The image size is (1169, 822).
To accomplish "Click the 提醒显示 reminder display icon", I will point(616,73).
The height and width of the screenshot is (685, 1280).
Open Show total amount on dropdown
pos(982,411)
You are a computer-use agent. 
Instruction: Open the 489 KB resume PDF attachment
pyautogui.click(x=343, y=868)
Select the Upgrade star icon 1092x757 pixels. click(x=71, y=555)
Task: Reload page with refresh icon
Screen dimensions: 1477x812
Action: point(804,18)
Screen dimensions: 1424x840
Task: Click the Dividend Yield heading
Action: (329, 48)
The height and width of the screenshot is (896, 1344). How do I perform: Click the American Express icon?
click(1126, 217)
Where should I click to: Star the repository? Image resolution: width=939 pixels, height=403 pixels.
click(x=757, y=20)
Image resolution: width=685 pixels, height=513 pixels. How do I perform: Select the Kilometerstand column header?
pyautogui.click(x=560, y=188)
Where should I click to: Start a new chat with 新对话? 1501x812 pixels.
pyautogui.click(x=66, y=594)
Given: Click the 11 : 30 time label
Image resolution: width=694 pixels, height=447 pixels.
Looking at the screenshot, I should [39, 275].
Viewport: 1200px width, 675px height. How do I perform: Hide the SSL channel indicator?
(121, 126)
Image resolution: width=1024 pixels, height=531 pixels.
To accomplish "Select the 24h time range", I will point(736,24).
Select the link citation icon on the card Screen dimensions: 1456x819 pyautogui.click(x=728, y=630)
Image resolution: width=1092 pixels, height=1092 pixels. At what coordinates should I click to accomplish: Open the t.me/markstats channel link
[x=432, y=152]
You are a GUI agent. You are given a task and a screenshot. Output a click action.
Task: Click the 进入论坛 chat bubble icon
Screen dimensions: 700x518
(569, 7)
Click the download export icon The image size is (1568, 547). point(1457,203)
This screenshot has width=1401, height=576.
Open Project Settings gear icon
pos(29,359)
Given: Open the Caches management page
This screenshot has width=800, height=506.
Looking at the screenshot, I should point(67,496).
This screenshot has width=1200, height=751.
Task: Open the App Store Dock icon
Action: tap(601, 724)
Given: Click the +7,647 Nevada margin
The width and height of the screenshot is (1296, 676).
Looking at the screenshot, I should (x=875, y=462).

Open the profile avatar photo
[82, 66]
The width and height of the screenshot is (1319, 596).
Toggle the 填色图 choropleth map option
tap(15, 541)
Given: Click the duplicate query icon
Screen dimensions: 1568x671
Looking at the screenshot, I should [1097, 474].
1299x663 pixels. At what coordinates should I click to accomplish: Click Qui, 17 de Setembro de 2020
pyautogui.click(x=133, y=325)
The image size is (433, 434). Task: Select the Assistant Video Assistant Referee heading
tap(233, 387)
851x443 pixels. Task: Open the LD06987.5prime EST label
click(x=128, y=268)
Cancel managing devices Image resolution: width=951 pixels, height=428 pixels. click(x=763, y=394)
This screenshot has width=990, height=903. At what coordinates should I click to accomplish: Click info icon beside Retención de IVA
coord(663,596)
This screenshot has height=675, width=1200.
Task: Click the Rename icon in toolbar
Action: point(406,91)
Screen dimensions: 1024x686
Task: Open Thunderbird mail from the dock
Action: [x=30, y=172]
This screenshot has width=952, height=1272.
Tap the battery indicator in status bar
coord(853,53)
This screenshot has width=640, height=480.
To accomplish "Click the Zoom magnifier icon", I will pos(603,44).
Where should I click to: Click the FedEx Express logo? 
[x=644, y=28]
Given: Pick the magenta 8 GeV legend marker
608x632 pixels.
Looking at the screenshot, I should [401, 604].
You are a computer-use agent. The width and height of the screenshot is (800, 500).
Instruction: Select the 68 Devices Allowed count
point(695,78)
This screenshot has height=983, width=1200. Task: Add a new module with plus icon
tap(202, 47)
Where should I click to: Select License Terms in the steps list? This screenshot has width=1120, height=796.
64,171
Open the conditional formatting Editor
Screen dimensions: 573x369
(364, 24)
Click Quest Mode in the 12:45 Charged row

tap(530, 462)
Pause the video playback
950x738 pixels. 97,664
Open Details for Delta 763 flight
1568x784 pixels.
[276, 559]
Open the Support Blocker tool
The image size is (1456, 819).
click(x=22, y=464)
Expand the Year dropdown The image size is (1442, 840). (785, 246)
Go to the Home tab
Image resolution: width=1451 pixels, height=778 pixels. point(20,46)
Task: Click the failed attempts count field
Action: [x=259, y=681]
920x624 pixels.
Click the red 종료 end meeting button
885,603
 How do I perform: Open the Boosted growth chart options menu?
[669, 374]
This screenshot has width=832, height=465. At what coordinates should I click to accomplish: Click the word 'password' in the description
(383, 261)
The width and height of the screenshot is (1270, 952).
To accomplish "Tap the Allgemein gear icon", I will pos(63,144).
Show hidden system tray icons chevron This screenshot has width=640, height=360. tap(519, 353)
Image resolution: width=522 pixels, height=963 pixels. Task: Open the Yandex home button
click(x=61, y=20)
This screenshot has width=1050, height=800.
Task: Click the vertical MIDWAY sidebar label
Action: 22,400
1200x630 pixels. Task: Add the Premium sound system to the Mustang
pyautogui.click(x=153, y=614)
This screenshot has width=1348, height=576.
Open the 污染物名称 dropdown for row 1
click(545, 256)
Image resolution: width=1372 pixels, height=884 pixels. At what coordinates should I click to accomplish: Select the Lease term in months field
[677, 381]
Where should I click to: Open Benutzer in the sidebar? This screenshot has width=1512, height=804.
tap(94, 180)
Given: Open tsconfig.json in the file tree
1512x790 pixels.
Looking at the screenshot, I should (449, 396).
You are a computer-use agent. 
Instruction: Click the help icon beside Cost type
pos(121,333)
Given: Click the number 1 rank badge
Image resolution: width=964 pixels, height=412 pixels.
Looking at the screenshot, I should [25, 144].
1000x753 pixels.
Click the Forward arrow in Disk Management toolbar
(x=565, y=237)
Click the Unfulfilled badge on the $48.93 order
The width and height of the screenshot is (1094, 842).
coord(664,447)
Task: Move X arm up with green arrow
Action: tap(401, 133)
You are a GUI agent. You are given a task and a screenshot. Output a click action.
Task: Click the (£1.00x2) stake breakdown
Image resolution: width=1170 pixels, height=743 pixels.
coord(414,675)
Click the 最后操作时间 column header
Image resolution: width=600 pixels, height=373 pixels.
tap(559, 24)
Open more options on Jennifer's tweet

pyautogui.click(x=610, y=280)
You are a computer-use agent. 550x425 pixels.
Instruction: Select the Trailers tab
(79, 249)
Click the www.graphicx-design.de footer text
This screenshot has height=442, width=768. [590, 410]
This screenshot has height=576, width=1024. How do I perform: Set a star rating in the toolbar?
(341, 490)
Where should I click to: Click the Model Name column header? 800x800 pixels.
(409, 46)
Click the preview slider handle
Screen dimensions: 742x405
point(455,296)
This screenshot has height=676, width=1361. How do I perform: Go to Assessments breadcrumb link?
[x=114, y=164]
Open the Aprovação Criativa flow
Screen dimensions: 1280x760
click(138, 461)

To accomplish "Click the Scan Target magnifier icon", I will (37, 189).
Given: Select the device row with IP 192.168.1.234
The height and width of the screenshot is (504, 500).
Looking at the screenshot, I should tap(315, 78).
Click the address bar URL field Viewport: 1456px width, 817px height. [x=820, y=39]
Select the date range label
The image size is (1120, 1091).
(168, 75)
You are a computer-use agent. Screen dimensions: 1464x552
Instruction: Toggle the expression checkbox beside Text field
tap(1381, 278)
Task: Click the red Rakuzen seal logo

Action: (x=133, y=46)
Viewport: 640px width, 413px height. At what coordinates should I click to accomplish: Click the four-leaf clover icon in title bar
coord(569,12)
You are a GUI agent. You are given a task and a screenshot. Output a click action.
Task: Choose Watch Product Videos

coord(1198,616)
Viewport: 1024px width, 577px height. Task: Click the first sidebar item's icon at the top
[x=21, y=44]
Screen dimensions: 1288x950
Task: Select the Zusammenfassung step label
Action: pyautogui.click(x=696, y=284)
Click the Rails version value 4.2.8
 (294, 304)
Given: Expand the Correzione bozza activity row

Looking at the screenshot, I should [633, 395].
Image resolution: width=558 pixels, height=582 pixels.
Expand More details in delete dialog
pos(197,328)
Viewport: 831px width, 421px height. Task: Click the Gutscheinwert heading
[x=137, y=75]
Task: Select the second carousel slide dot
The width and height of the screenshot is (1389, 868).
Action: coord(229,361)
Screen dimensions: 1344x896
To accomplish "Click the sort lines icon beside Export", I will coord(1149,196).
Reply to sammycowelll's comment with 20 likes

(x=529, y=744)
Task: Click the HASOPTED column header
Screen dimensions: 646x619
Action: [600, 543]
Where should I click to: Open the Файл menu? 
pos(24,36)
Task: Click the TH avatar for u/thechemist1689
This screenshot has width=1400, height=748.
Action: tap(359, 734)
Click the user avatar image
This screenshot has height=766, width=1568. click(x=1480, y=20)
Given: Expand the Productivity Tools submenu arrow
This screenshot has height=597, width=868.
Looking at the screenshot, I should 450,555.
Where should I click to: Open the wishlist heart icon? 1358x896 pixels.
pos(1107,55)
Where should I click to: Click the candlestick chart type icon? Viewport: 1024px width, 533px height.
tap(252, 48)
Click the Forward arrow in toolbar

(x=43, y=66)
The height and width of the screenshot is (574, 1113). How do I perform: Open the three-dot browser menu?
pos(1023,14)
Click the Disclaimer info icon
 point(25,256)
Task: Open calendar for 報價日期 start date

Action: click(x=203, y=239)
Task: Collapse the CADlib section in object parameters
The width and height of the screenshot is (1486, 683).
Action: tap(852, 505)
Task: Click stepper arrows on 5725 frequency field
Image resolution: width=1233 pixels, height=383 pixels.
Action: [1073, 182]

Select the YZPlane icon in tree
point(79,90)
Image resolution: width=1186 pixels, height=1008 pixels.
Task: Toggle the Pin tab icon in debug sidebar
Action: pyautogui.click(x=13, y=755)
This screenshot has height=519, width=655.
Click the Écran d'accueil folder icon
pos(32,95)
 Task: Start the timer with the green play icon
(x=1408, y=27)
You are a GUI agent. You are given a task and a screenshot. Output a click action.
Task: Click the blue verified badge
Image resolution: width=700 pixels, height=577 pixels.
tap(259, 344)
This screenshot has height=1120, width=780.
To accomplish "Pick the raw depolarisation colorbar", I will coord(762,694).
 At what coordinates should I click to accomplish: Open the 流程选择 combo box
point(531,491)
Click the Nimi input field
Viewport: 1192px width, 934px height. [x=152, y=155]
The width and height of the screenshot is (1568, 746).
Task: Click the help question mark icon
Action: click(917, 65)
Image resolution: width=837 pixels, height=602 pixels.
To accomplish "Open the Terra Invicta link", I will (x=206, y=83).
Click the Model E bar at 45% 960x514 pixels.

• • • • • • •

Please give back exactly the lines of this listing beginning at the line with "Expand More details in delete dialog" and ending with the line with "Task: Click the HASOPTED column header", both included, and nothing else.

Expand More details in delete dialog
pos(197,328)
Viewport: 831px width, 421px height. Task: Click the Gutscheinwert heading
[x=137, y=75]
Task: Select the second carousel slide dot
The width and height of the screenshot is (1389, 868).
Action: coord(229,361)
Screen dimensions: 1344x896
To accomplish "Click the sort lines icon beside Export", I will coord(1149,196).
Reply to sammycowelll's comment with 20 likes

(x=529, y=744)
Task: Click the HASOPTED column header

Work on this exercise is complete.